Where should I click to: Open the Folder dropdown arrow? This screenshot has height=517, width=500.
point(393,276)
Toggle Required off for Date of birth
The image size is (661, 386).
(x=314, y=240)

- - - - - - -

Problem description: Return all of the entries exactly as they were supplied.

Solution:
Where should I click to: Open the Folder dropdown arrow? This screenshot has height=517, width=500.
point(393,276)
Toggle Required off for Date of birth
The image size is (661, 386).
(x=314, y=240)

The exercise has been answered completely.